(Dataset entries)
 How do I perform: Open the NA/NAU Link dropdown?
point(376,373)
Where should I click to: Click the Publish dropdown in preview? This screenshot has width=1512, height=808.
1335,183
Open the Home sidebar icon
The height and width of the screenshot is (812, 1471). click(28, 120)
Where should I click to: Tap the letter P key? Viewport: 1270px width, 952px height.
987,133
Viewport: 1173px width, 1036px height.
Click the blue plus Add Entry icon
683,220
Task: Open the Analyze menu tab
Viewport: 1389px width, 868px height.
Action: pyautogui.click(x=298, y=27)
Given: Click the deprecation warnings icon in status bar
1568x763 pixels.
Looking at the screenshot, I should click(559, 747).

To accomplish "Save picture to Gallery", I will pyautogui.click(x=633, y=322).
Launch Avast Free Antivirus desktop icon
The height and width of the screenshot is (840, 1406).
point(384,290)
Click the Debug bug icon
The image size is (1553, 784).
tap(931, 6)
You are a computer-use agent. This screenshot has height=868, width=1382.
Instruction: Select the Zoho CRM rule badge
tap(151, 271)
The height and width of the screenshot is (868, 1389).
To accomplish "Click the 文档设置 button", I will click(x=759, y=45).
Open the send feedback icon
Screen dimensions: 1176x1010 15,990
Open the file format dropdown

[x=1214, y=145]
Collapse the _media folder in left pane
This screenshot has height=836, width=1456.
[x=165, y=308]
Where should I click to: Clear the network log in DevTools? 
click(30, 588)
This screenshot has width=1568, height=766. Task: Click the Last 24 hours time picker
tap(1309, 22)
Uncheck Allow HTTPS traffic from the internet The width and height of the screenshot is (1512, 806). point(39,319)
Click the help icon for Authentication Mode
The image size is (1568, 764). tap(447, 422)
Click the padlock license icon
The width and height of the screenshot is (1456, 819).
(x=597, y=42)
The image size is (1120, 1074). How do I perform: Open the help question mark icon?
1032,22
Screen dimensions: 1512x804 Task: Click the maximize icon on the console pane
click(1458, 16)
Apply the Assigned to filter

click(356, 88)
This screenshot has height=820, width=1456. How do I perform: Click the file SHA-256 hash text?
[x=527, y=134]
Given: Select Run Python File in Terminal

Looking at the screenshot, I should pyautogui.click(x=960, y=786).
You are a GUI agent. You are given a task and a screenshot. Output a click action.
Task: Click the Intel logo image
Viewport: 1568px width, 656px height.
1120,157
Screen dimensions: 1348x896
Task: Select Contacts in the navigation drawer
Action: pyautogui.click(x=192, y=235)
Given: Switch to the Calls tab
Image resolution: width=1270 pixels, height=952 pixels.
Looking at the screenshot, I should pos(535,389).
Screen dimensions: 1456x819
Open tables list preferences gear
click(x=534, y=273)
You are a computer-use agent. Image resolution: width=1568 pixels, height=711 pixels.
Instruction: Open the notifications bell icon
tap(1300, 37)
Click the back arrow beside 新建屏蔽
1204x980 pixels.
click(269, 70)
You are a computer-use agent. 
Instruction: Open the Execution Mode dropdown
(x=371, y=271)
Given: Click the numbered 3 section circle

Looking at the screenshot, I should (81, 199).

TASK STATEMENT: Could you retype every record above exactly as given?

SOLVED EXERCISE:
 How do I perform: Open the NA/NAU Link dropdown?
point(376,373)
Where should I click to: Click the Publish dropdown in preview? This screenshot has width=1512, height=808.
1335,183
Open the Home sidebar icon
The height and width of the screenshot is (812, 1471). click(28, 120)
Where should I click to: Tap the letter P key? Viewport: 1270px width, 952px height.
987,133
Viewport: 1173px width, 1036px height.
Click the blue plus Add Entry icon
683,220
Task: Open the Analyze menu tab
Viewport: 1389px width, 868px height.
Action: pyautogui.click(x=298, y=27)
Given: Click the deprecation warnings icon in status bar
1568x763 pixels.
Looking at the screenshot, I should click(559, 747).

To accomplish "Save picture to Gallery", I will pyautogui.click(x=633, y=322).
Launch Avast Free Antivirus desktop icon
The height and width of the screenshot is (840, 1406).
point(384,290)
Click the Debug bug icon
The image size is (1553, 784).
tap(931, 6)
You are a computer-use agent. This screenshot has height=868, width=1382.
Instruction: Select the Zoho CRM rule badge
tap(151, 271)
The height and width of the screenshot is (868, 1389).
To accomplish "Click the 文档设置 button", I will click(x=759, y=45).
Open the send feedback icon
Screen dimensions: 1176x1010 15,990
Open the file format dropdown

[x=1214, y=145]
Collapse the _media folder in left pane
This screenshot has height=836, width=1456.
[x=165, y=308]
Where should I click to: Clear the network log in DevTools? 
click(30, 588)
This screenshot has width=1568, height=766. Task: Click the Last 24 hours time picker
tap(1309, 22)
Uncheck Allow HTTPS traffic from the internet The width and height of the screenshot is (1512, 806). point(39,319)
Click the help icon for Authentication Mode
The image size is (1568, 764). tap(447, 422)
Click the padlock license icon
The width and height of the screenshot is (1456, 819).
(x=597, y=42)
The image size is (1120, 1074). How do I perform: Open the help question mark icon?
1032,22
Screen dimensions: 1512x804 Task: Click the maximize icon on the console pane
click(1458, 16)
Apply the Assigned to filter

click(356, 88)
This screenshot has height=820, width=1456. How do I perform: Click the file SHA-256 hash text?
[x=527, y=134]
Given: Select Run Python File in Terminal

Looking at the screenshot, I should pyautogui.click(x=960, y=786).
You are a GUI agent. You are given a task and a screenshot. Output a click action.
Task: Click the Intel logo image
Viewport: 1568px width, 656px height.
1120,157
Screen dimensions: 1348x896
Task: Select Contacts in the navigation drawer
Action: pyautogui.click(x=192, y=235)
Given: Switch to the Calls tab
Image resolution: width=1270 pixels, height=952 pixels.
Looking at the screenshot, I should pos(535,389).
Screen dimensions: 1456x819
Open tables list preferences gear
click(x=534, y=273)
You are a computer-use agent. Image resolution: width=1568 pixels, height=711 pixels.
Instruction: Open the notifications bell icon
tap(1300, 37)
Click the back arrow beside 新建屏蔽
1204x980 pixels.
click(269, 70)
You are a computer-use agent. 
Instruction: Open the Execution Mode dropdown
(x=371, y=271)
Given: Click the numbered 3 section circle

Looking at the screenshot, I should (81, 199).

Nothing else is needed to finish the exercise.